━━━ Dati dell'esercizio ━━━
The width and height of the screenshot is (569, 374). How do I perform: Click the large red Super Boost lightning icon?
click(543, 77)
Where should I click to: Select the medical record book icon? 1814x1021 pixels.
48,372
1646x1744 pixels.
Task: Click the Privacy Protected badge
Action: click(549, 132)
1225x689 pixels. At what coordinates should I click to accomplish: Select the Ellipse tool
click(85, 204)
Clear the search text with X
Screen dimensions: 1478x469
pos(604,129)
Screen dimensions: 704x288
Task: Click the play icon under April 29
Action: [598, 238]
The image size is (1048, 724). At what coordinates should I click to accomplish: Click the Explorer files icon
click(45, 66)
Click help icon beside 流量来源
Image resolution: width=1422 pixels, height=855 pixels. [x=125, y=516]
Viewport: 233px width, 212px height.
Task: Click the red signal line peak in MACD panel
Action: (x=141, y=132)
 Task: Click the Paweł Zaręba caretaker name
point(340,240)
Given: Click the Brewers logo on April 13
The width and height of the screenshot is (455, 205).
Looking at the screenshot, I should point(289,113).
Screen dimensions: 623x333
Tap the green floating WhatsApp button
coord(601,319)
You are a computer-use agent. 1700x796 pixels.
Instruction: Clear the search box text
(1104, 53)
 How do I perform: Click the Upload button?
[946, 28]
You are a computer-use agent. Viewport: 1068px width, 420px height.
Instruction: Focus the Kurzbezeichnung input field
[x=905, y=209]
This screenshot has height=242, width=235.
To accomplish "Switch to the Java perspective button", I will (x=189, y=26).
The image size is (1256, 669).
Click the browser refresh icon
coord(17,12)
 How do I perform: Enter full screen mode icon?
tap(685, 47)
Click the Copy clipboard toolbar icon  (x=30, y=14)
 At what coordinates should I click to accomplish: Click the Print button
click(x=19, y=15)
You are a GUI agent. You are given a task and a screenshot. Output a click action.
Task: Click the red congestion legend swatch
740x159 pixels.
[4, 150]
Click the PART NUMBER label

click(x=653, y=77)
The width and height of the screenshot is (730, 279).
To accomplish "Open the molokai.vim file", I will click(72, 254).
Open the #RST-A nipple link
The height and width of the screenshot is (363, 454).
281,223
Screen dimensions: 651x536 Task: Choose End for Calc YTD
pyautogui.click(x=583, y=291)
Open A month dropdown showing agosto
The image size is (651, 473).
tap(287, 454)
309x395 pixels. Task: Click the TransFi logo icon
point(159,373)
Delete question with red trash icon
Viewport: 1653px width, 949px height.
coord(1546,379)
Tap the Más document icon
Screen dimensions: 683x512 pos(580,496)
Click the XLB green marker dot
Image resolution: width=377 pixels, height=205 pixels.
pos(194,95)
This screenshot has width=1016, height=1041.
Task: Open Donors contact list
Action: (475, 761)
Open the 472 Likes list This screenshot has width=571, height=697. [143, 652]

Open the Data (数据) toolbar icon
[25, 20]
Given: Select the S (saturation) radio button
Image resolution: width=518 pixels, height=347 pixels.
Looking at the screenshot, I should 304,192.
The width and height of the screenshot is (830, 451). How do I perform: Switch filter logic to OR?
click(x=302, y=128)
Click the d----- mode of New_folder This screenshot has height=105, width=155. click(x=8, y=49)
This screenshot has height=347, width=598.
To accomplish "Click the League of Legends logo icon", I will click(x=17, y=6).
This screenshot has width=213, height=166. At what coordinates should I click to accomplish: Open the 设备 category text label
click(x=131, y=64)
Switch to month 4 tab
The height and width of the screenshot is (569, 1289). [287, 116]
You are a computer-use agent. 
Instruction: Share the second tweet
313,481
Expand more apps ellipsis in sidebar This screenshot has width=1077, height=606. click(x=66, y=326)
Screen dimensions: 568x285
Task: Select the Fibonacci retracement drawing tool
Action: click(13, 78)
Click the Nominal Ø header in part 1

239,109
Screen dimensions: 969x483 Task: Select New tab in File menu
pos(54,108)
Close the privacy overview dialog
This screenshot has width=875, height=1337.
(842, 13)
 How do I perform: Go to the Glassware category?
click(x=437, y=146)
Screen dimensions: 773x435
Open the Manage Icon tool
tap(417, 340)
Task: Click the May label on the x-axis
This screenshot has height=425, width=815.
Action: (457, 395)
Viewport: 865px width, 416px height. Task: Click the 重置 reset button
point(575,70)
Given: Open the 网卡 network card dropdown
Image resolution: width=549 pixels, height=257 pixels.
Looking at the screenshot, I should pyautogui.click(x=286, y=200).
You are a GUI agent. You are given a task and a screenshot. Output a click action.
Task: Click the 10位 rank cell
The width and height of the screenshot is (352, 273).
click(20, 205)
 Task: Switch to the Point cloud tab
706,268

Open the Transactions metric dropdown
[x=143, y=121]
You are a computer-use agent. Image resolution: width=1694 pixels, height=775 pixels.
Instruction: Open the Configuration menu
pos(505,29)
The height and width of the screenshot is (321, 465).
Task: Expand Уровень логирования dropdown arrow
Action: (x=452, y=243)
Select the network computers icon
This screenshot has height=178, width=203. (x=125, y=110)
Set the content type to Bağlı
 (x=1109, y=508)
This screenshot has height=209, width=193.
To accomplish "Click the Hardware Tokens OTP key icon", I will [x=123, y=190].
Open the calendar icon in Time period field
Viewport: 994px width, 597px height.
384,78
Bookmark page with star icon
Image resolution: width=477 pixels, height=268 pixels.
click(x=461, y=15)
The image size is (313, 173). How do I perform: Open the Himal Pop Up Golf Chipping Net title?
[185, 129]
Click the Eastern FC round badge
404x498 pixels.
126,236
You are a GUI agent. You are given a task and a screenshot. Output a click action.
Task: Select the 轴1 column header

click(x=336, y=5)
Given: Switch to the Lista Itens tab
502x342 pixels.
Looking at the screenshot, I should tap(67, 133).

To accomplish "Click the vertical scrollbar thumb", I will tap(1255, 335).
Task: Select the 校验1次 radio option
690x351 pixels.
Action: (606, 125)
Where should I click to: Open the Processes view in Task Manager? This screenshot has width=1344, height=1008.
━━━
▶ **Descrizione del compito**: Individua nell'elenco ogni riga che contiene la parola "Where" e ricopiala.

▶ **Risultato del compito**:
Where should I click to: Select the medical record book icon? 1814x1021 pixels.
Where should I click to: Open the Processes view in Task Manager? This screenshot has width=1344, height=1008.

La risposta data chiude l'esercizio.